**DESCRIPTION OF THE TASK**.
Quote the entries below from the line with "You are a computer-use agent. The width" through the line with "Task: Open the Ставки на спорт онлайн tab", both ends included, and only those lines.

- Opening Delimiter -

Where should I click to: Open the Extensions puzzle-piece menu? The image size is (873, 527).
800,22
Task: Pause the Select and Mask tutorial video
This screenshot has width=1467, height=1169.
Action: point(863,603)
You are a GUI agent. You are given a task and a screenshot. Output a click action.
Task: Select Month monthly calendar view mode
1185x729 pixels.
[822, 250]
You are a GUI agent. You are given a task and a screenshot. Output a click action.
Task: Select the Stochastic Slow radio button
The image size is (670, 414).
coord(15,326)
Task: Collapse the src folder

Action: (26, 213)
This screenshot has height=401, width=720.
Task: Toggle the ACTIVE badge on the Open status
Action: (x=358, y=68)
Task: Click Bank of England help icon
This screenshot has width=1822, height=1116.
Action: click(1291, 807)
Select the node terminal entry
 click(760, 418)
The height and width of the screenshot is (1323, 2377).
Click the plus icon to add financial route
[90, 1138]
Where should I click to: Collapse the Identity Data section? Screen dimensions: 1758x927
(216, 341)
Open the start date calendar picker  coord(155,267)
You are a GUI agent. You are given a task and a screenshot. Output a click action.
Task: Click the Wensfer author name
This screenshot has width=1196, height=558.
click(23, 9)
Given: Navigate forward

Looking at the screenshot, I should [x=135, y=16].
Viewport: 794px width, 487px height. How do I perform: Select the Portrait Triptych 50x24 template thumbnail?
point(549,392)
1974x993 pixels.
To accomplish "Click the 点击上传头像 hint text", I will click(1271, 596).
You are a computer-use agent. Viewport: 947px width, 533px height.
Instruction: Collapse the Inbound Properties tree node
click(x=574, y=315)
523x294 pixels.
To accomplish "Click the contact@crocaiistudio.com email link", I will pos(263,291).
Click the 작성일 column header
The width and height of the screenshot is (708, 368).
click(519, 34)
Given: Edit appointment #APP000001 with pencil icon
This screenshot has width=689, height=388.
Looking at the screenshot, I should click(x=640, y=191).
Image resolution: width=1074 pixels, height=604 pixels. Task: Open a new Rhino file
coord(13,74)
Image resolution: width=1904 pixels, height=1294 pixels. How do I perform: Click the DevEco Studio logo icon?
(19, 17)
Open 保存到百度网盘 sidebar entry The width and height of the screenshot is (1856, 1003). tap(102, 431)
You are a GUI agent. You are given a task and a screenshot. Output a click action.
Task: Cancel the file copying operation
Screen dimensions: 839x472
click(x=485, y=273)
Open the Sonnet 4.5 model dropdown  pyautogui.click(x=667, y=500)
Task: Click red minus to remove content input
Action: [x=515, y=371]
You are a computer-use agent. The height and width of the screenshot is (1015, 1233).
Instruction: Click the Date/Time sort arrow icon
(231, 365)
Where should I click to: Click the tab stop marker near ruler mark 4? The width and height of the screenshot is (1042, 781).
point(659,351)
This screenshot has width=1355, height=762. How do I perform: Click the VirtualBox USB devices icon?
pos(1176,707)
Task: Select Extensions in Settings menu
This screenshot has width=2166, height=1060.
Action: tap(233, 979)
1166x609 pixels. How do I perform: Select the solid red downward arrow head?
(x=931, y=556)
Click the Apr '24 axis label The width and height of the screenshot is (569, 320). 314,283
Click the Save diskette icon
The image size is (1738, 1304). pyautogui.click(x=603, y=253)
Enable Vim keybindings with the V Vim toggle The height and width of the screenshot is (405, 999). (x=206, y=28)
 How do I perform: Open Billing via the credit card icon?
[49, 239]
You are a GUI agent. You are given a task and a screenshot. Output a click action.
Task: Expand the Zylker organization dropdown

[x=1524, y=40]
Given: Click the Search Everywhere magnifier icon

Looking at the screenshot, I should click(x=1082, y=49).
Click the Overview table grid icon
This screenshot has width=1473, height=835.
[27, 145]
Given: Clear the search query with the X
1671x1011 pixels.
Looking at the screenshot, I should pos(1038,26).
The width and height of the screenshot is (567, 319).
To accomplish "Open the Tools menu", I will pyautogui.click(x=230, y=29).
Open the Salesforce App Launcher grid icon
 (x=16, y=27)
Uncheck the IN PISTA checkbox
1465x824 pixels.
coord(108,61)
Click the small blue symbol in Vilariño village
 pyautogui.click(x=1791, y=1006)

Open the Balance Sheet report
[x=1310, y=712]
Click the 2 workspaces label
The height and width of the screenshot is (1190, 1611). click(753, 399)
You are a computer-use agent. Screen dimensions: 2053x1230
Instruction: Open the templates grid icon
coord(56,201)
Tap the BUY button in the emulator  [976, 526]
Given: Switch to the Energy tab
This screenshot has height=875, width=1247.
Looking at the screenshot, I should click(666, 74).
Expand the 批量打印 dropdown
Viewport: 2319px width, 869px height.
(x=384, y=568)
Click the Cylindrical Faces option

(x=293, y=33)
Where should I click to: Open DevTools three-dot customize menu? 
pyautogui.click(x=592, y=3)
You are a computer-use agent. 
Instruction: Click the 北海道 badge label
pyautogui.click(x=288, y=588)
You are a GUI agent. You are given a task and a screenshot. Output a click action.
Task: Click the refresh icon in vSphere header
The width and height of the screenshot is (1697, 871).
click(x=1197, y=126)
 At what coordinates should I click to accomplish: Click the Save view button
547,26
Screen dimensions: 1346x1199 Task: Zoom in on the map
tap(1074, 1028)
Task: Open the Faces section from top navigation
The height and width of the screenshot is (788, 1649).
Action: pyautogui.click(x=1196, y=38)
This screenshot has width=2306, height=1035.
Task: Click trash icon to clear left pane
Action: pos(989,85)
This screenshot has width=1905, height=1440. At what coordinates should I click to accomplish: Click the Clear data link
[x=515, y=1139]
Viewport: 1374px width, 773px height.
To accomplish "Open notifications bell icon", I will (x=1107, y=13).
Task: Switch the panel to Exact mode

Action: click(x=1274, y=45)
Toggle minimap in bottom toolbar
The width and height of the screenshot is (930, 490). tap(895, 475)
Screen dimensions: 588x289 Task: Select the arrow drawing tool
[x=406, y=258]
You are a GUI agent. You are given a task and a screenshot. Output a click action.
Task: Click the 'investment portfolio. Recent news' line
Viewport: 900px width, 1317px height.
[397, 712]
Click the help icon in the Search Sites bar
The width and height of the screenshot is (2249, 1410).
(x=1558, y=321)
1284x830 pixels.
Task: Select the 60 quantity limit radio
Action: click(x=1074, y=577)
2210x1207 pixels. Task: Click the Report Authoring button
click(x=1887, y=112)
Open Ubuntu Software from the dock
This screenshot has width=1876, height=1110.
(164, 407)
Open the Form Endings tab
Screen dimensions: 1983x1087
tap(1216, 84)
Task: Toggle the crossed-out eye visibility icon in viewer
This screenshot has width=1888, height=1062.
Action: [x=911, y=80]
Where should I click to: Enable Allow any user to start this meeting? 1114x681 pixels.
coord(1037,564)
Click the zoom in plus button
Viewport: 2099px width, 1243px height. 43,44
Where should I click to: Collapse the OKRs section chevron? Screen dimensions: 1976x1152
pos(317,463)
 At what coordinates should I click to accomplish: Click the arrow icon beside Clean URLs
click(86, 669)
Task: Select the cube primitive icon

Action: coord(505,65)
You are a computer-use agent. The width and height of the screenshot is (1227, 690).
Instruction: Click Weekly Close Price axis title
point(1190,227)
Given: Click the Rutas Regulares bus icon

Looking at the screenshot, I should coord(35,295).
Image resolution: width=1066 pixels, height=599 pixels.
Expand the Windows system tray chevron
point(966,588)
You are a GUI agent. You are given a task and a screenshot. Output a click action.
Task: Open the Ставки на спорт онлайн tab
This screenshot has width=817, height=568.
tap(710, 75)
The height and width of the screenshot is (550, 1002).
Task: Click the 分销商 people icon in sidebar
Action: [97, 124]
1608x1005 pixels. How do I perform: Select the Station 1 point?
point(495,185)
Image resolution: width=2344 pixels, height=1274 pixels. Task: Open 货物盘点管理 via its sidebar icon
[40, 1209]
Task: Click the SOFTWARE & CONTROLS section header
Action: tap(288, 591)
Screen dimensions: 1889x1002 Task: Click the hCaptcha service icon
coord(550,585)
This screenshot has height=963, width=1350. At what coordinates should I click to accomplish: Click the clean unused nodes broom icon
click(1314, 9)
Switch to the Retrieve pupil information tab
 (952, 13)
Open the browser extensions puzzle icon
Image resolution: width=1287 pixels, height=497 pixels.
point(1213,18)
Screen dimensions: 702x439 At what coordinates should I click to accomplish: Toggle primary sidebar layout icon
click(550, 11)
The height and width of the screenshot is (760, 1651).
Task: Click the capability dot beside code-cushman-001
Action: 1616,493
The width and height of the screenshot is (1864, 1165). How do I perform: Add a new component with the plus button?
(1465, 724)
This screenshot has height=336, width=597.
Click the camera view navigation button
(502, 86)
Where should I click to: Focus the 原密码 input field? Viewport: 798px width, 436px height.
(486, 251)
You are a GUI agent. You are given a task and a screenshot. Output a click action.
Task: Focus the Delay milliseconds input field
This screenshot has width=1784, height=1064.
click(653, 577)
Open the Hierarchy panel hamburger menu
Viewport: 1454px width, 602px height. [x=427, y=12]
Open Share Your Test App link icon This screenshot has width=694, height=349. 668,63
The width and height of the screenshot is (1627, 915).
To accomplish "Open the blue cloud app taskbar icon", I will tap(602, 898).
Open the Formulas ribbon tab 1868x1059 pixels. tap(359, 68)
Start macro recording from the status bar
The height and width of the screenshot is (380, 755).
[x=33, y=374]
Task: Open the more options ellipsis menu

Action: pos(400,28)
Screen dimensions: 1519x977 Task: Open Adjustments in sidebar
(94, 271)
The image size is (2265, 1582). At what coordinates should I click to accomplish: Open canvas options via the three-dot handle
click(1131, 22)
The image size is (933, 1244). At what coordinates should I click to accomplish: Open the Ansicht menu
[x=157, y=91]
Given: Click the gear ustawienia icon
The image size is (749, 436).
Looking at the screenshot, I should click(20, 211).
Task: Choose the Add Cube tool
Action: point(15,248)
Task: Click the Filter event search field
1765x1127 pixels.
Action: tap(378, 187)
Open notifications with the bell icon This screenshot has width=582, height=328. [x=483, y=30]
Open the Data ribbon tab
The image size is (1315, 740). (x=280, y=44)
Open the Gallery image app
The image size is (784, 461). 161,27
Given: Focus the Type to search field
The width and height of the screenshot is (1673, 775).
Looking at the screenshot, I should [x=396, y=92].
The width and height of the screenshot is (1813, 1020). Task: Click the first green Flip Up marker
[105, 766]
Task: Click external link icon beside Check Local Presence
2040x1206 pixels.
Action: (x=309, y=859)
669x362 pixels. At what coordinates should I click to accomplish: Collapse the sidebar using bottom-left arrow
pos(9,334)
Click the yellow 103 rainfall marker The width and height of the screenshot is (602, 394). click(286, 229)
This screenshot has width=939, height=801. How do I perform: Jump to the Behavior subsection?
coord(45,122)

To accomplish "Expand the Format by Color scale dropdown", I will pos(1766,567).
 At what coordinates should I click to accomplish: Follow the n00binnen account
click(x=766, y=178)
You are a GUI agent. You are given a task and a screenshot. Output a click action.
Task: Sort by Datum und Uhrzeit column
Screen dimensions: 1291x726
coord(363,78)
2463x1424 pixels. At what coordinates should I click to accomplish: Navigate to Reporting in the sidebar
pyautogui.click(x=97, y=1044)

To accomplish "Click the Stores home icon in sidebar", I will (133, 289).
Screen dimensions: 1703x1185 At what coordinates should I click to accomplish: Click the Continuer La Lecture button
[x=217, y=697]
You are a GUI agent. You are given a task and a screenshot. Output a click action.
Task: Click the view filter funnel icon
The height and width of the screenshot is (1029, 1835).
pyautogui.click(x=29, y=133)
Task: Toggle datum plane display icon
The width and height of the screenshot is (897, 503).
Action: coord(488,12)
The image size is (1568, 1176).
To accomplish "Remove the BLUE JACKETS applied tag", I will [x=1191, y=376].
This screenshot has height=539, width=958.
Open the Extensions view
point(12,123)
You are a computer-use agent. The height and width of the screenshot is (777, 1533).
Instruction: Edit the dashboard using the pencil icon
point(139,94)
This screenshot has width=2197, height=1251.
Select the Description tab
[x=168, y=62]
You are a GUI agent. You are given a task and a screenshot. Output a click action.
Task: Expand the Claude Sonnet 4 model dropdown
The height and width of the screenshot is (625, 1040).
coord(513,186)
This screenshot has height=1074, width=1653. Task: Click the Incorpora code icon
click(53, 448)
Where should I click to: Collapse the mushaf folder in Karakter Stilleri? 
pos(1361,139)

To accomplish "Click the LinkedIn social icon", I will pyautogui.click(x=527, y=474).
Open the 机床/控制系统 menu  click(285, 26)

- Closing Delimiter -

**SOLUTION FOR THIS TASK**.
You are a computer-use agent. The width and height of the screenshot is (1227, 690).
Instruction: Click Weekly Close Price axis title
point(1190,227)
Given: Click the Rutas Regulares bus icon

Looking at the screenshot, I should coord(35,295).
Image resolution: width=1066 pixels, height=599 pixels.
Expand the Windows system tray chevron
point(966,588)
You are a GUI agent. You are given a task and a screenshot. Output a click action.
Task: Open the Ставки на спорт онлайн tab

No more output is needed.